Je t’accuse réception de ta lettre du 18 novembre qui m’a fait plaisir comme toujours. Vous voilà donc une fois de plus hors de votre home, mais là où tu es, je te sais bien installée, bien choyée et j’en suis fort heureux.

Tu as dû recevoir mes lettres du 17 et du 20 (photographies). Tu m’excuseras de cette dernière véritablement folle, mais aujourd’hui, plus posément, je te dirai combien le manque d’affection me pèse. Je sens que j’ai besoin d’être gâté et choyé et voilà pourquoi ce débordement de l’autre jour a eu lieu. Oui, je crois que si j’ai le bonheur de revenir de cette guerre, pas trop endommagé, tu ne seras pas longue à avoir une nouvelle fille qui t’aimera, je suis sûr, autant que je t’aime, et à nous quatre, nous te ferons une vieillesse aussi heureuse que possible. Tu verras!

Merci de ta jolie rose qui sentait encore à son arrivée. Hélas, je ne peux t’en envoyer en ce moment, il ne fait que neiger et tout est blanc. Il n’en tombe cependant pas assez pour que les jolis edelweiss fassent leur apparition.

Nous n’allons pas rester longtemps à Bey, car on parle très sérieusement d’un long repos très prochainement, malheureusement pas à Bouxières-aux-Dames. Ma prochaine lettre ne sera donc pas écrite de mon poste souterrain d’ici. J’ai eu encore ce soir mon petit succès culinaire habituel. Je ne t’ai pas dit, je crois, que j’étais très fort pour faire une mayonnaise, mais depuis que je suis à la Compagnie, il n’y a que moi qui les fait à la popote. Ce soir encore donc, j’en ai fait une des plus chic, elle était dure comme du mastic. Il est vrai que le temps s’y prêtait. Nous nous sommes tous léchés les babines.

Autre chose de plus sérieux: les notes de Saulxures sont arrivées, et j’ai seul la mention: apte à faire un chef de section. L’autre sergent et les aspirants devront refaire un autre stage. Donc cela va bien, pourvu qu’il n’y ait pas encore un passe-droit, mais jusqu’à présent il n’y a pas de nominations au Régiment.

La santé va toujours à merveille. Pas même un rhume depuis longtemps. Je souhaite qu’il en soit de même de vous tous et sur ce, embrasse tout le monde autour de toi.............

P.S. Donne-moi l’adresse de Mad. à Toulon.

Ci-joint une photo: le sergent Triaud muni de son masque contre les gaz asphyxiants.

Y a-t-il beaucoup de fautes d’orthographe?

27 novembre

J’ai reçu hier soir ta lettre du 23 novembre. Nous sommes toujours à B........., mais nous allons en être définitivement relevés pour aller au repos à Laneuvelotte dans 3 jours.

**Consigne donnée 1**
Pour chaque affirmation, indiquez par oui ou par non si elle concorde avec la lettre, et citez exactement les mots de la lettre qui tranchent. (a) À la popote, l'auteur de la lettre est le seul à faire les mayonnaises. (b) Le long repos annoncé doit avoir lieu à Bouxières-aux-Dames. (c) L'auteur de la lettre a eu un rhume récemment.
**Consigne donnée 2**
Recopiez mot pour mot le passage de la lettre qui va de « Autre chose de » à « de fautes d’orthographe? ».

**Données fournies**
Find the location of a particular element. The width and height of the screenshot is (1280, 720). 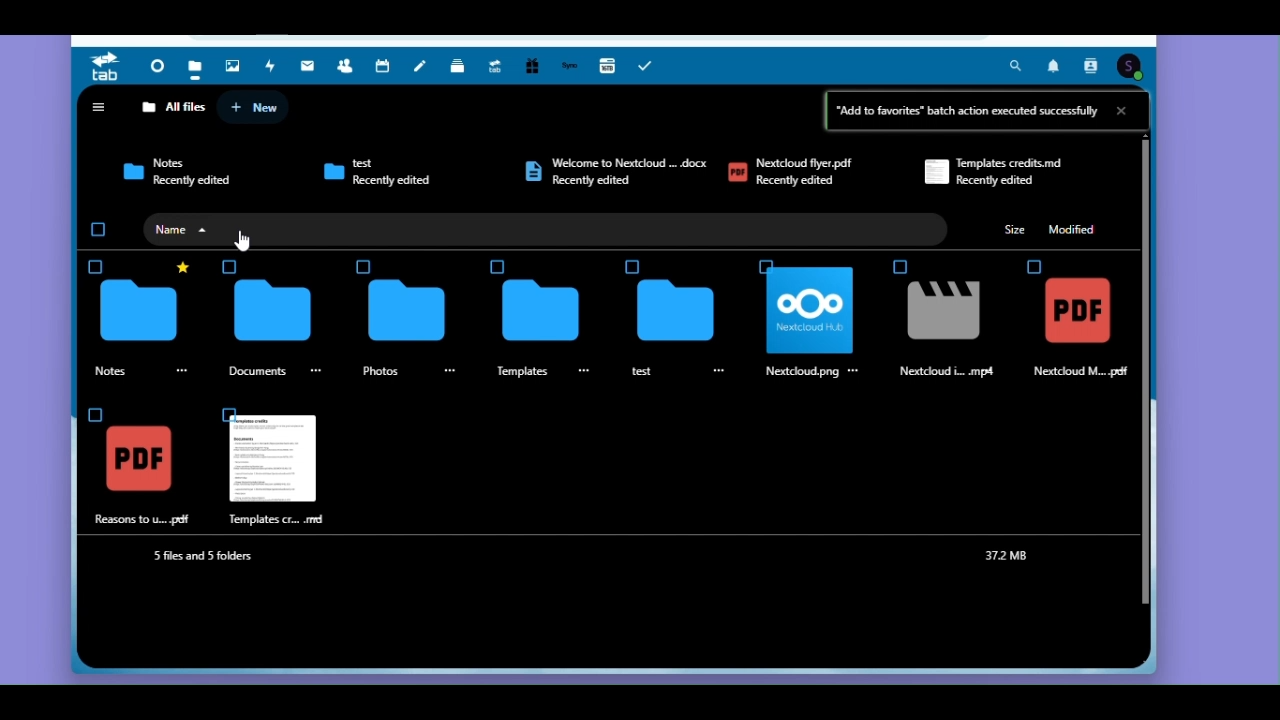

Recently edited is located at coordinates (596, 181).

**Réponse complète 1**
(a) Oui : « il n’y a que moi qui les fait à la popote »
(b) Non : « malheureusement pas à Bouxières-aux-Dames »
(c) Non : « Pas même un rhume depuis longtemps. »

**Réponse complète 2**
Autre chose de plus sérieux: les notes de Saulxures sont arrivées, et j’ai seul la mention: apte à faire un chef de section. L’autre sergent et les aspirants devront refaire un autre stage. Donc cela va bien, pourvu qu’il n’y ait pas encore un passe-droit, mais jusqu’à présent il n’y a pas de nominations au Régiment.

La santé va toujours à merveille. Pas même un rhume depuis longtemps. Je souhaite qu’il en soit de même de vous tous et sur ce, embrasse tout le monde autour de toi.............

P.S. Donne-moi l’adresse de Mad. à Toulon.

Ci-joint une photo: le sergent Triaud muni de son masque contre les gaz asphyxiants.

Y a-t-il beaucoup de fautes d’orthographe?